What you will do ->
(1) Condense the paragraph of the Middle Indus Basin text that begins "Middle Indus Basin hosts important gas fields" into a short bulleted list that keeps its main facts.
(2) From the Middle Indus Basin text, write out the passage that begins at the words "From the currently" and ends after "infrastructure and facilities.", substituting "trial project" for "pilot project".

Page extract ->
______________________________
Middle Indus Basin hosts important gas fields of Pakistan. Most of the wells in this basin are completed in conventional lower Goru Sands. Lower Goru formation consists of inter-bedded sequences of sands and shale. Its unconventional sand and shale plays hold immense potential which has not yet been exploited due to lack of technology and promising economics. Moreover, Sembar shale is the well known source rock in this basin holding large shale gas potential. GIIP estimates for Lower Goru tight sands excluding the shale prospects are 8.4 TCF which are considered pessimistic due to lack of data in many fields.
From the currently suspended or abandoned wellbores of the Middle Indus Basin, a pilot project needs to be defined in each of the fields, to prove the technical and economical feasibility of tight Gas Potential of the Basin. Commencement of production from unconventional sands will enhance the production in a cost effective manner due to availability of infrastructure and facilities.
______________________________
Dataset content ->
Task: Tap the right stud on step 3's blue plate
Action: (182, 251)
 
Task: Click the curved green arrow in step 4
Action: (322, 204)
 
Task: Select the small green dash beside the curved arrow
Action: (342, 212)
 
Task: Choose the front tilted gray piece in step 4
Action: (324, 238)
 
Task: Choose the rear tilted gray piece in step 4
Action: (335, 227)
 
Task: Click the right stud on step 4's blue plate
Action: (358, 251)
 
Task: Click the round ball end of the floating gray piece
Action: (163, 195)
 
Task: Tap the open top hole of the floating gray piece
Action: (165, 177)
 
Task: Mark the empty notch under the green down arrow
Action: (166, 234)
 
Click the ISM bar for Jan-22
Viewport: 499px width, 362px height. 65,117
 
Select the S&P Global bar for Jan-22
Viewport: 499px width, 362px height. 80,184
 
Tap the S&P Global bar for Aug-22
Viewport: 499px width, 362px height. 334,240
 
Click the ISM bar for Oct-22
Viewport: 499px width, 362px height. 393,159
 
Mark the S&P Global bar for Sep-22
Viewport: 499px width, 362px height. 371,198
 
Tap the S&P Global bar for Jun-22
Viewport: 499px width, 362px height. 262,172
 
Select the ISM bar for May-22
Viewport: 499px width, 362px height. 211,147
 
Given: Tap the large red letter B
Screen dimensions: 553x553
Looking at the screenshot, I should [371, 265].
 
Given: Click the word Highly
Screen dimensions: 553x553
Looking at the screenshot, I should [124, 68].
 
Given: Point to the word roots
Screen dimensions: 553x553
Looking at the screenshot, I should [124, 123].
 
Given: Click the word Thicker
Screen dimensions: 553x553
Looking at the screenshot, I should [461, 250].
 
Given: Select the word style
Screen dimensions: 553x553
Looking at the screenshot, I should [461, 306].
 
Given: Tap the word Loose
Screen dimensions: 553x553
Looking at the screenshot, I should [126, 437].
______________________________
Expected results ->
(1)
- The Middle Indus Basin hosts important gas fields of Pakistan.
- Most wells in the basin are completed in the conventional lower Goru Sands.
- The Lower Goru formation consists of inter-bedded sands and shale. Its unconventional sand and shale plays hold immense potential that remains unexploited due to lack of technology and promising economics.
- Sembar shale, the well-known source rock of the basin, holds large shale gas potential.
- GIIP estimates for Lower Goru tight sands, excluding shale prospects, are 8.4 TCF. These estimates are considered pessimistic due to lack of data in many fields.

(2)
From the currently suspended or abandoned wellbores of the Middle Indus Basin, a trial project needs to be defined in each of the fields, to prove the technical and economical feasibility of tight Gas Potential of the Basin. Commencement of production from unconventional sands will enhance the production in a cost effective manner due to availability of infrastructure and facilities.